After marrying Continental Airlines executive Robert Six in 1953, Ethel Merman retired from performing and happily embraced the life of a Colorado housewife. Six, however, urged her to accept the lead in Happy Hunting, with a book by Howard Lindsay and Russel Crouse (who had written Call Me Madam) and a score by the unknown team of Harold Karr and Matt Dubey. Merman acquiesced to her husband’s demands. Directed by Abe Burrows, with musical staging by Alex Romero and Bob Herget, the Broadway production opened with an advance sale of $1.5 million on December 6, 1956, at the Majestic Theatre, where it ran for 412 performances. It closed on November 30, 1957. In addition to Merman and costar Fernando Lamas, the cast included Virginia Gibson as Beth Livingstone, Gordon Polk as Sandy Stewart, Leon Belasco as Arturo, and Estelle Parsons in her Broadway debut. Jo Mielziner was responsible for the scenic and lighting design. Merman was nominated for the Tony Award for Best Performance by a Leading Actress in a Musical but lost to Judy Holliday in Bells Are Ringing. Fernando Lamas was nominated for the Tony Award for Best Performance by a Leading Actor in a Musical but lost to Rex Harrison in My Fair Lady. Virginia Gibson was nominated for the Tony Award for Best Performance by a Featured Actress in a Musical but lost to Edith Adams in Li’l Abner. Irene Sharaff was nominated for the Tony Award for Best Costume Design but lost to Cecil Beaton for My Fair Lady.
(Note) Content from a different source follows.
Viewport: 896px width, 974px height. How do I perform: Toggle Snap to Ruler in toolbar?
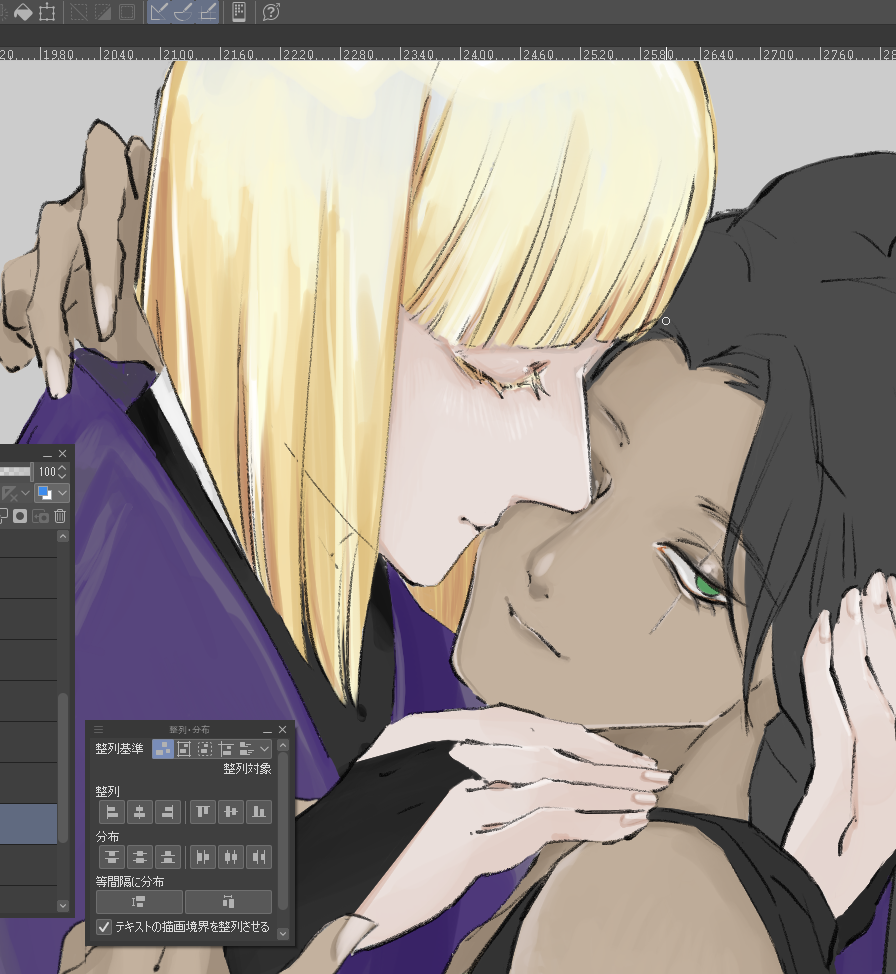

One of Karr’s most remembered songs, “A New-Fangled Tango,” comes from Act II of Happy Hunting. Another fairly popular song from the musical was “Mutual Admiration Society.” Karr also provided songs for the 1956 musical revue New Faces of 1956, with music for “What Does Dream Mean?” and “The Greatest Invention” and lyrics for “The Greatest Invention,” and for the 1962 musical play We Take the Town. He died in 1968. His nephew, Ron Netsky, is Chairman of the Art Department at Nazareth College, and traces his love of music to the people he grew up around, including his uncle Harold Karr.
My collection includes the following work by Harold Karr:
Happy Hunting Ground (1956): A New Fangled Tango.